> **PROBLEM TO WORK ON**
Reproduce the data exactly, leaving nothing out.
----------------------------------------
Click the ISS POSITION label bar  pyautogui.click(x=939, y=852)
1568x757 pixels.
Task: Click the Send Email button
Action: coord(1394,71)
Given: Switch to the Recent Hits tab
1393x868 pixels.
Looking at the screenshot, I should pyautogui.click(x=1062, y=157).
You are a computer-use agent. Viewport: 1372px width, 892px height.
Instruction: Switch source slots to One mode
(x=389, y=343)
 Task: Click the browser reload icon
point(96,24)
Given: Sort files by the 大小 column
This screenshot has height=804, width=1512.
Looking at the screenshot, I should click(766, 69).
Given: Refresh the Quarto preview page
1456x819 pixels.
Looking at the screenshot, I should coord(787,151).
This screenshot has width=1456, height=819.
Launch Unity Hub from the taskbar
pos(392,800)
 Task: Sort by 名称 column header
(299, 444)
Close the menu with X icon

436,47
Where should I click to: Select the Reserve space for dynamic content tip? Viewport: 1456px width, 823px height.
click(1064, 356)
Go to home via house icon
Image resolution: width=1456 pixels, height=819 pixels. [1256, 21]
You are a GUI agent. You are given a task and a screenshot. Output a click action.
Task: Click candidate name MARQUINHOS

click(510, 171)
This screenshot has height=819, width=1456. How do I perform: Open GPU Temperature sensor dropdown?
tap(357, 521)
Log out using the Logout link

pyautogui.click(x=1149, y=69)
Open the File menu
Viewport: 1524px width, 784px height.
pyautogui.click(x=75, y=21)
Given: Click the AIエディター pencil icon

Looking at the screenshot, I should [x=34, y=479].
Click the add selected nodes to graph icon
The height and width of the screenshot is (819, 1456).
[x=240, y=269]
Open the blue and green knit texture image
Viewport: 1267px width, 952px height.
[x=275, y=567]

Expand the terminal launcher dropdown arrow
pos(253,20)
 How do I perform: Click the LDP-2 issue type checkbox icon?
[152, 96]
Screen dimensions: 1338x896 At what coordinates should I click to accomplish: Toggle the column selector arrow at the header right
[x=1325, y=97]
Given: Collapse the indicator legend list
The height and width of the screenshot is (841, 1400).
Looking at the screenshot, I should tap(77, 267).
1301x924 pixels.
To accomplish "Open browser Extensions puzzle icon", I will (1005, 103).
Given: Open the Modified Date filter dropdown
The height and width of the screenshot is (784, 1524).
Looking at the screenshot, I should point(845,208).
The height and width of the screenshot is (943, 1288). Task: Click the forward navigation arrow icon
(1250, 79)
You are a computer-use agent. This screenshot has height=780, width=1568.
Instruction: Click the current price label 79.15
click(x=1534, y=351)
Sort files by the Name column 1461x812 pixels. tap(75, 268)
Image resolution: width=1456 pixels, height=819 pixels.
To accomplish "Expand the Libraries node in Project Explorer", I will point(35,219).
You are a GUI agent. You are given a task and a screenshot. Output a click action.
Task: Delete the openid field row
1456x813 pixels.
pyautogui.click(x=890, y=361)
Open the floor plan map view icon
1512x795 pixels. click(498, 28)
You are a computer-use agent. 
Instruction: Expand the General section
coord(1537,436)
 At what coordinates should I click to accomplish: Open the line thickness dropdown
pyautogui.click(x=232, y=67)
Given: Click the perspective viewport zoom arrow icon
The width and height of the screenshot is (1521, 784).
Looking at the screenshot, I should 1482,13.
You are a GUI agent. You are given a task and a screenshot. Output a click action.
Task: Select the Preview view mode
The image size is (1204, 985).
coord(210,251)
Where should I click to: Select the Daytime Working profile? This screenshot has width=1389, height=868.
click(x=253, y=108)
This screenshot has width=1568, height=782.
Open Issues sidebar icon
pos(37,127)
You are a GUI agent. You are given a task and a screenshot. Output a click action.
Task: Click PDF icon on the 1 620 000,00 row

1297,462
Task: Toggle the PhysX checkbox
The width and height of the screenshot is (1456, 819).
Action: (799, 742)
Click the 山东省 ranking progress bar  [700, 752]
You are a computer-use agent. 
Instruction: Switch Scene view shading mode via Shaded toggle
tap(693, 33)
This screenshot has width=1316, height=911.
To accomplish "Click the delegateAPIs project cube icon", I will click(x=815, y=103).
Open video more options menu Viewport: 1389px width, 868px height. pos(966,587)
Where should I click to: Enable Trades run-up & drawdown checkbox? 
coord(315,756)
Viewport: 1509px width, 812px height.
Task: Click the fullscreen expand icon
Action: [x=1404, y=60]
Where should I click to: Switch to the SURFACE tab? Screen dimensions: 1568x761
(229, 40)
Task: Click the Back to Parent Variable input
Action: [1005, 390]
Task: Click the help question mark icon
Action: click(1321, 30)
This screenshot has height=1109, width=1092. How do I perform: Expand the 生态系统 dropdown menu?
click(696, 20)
----------------------------------------
> **TASK RESPONSE**
Click the ISS POSITION label bar  pyautogui.click(x=939, y=852)
1568x757 pixels.
Task: Click the Send Email button
Action: coord(1394,71)
Given: Switch to the Recent Hits tab
1393x868 pixels.
Looking at the screenshot, I should pyautogui.click(x=1062, y=157).
You are a computer-use agent. Viewport: 1372px width, 892px height.
Instruction: Switch source slots to One mode
(x=389, y=343)
 Task: Click the browser reload icon
point(96,24)
Given: Sort files by the 大小 column
This screenshot has height=804, width=1512.
Looking at the screenshot, I should click(766, 69).
Given: Refresh the Quarto preview page
1456x819 pixels.
Looking at the screenshot, I should coord(787,151).
This screenshot has width=1456, height=819.
Launch Unity Hub from the taskbar
pos(392,800)
 Task: Sort by 名称 column header
(299, 444)
Close the menu with X icon

436,47
Where should I click to: Select the Reserve space for dynamic content tip? Viewport: 1456px width, 823px height.
click(1064, 356)
Go to home via house icon
Image resolution: width=1456 pixels, height=819 pixels. [1256, 21]
You are a GUI agent. You are given a task and a screenshot. Output a click action.
Task: Click candidate name MARQUINHOS

click(510, 171)
This screenshot has height=819, width=1456. How do I perform: Open GPU Temperature sensor dropdown?
tap(357, 521)
Log out using the Logout link

pyautogui.click(x=1149, y=69)
Open the File menu
Viewport: 1524px width, 784px height.
pyautogui.click(x=75, y=21)
Given: Click the AIエディター pencil icon

Looking at the screenshot, I should [x=34, y=479].
Click the add selected nodes to graph icon
The height and width of the screenshot is (819, 1456).
[x=240, y=269]
Open the blue and green knit texture image
Viewport: 1267px width, 952px height.
[x=275, y=567]

Expand the terminal launcher dropdown arrow
pos(253,20)
 How do I perform: Click the LDP-2 issue type checkbox icon?
[152, 96]
Screen dimensions: 1338x896 At what coordinates should I click to accomplish: Toggle the column selector arrow at the header right
[x=1325, y=97]
Given: Collapse the indicator legend list
The height and width of the screenshot is (841, 1400).
Looking at the screenshot, I should tap(77, 267).
1301x924 pixels.
To accomplish "Open browser Extensions puzzle icon", I will (1005, 103).
Given: Open the Modified Date filter dropdown
The height and width of the screenshot is (784, 1524).
Looking at the screenshot, I should point(845,208).
The height and width of the screenshot is (943, 1288). Task: Click the forward navigation arrow icon
(1250, 79)
You are a computer-use agent. This screenshot has height=780, width=1568.
Instruction: Click the current price label 79.15
click(x=1534, y=351)
Sort files by the Name column 1461x812 pixels. tap(75, 268)
Image resolution: width=1456 pixels, height=819 pixels.
To accomplish "Expand the Libraries node in Project Explorer", I will point(35,219).
You are a GUI agent. You are given a task and a screenshot. Output a click action.
Task: Delete the openid field row
1456x813 pixels.
pyautogui.click(x=890, y=361)
Open the floor plan map view icon
1512x795 pixels. click(498, 28)
You are a computer-use agent. 
Instruction: Expand the General section
coord(1537,436)
 At what coordinates should I click to accomplish: Open the line thickness dropdown
pyautogui.click(x=232, y=67)
Given: Click the perspective viewport zoom arrow icon
The width and height of the screenshot is (1521, 784).
Looking at the screenshot, I should 1482,13.
You are a GUI agent. You are given a task and a screenshot. Output a click action.
Task: Select the Preview view mode
The image size is (1204, 985).
coord(210,251)
Where should I click to: Select the Daytime Working profile? This screenshot has width=1389, height=868.
click(x=253, y=108)
This screenshot has width=1568, height=782.
Open Issues sidebar icon
pos(37,127)
You are a GUI agent. You are given a task and a screenshot. Output a click action.
Task: Click PDF icon on the 1 620 000,00 row

1297,462
Task: Toggle the PhysX checkbox
The width and height of the screenshot is (1456, 819).
Action: (799, 742)
Click the 山东省 ranking progress bar  [700, 752]
You are a computer-use agent. 
Instruction: Switch Scene view shading mode via Shaded toggle
tap(693, 33)
This screenshot has width=1316, height=911.
To accomplish "Click the delegateAPIs project cube icon", I will click(x=815, y=103).
Open video more options menu Viewport: 1389px width, 868px height. pos(966,587)
Where should I click to: Enable Trades run-up & drawdown checkbox? 
coord(315,756)
Viewport: 1509px width, 812px height.
Task: Click the fullscreen expand icon
Action: [x=1404, y=60]
Where should I click to: Switch to the SURFACE tab? Screen dimensions: 1568x761
(229, 40)
Task: Click the Back to Parent Variable input
Action: [1005, 390]
Task: Click the help question mark icon
Action: click(1321, 30)
This screenshot has height=1109, width=1092. How do I perform: Expand the 生态系统 dropdown menu?
click(696, 20)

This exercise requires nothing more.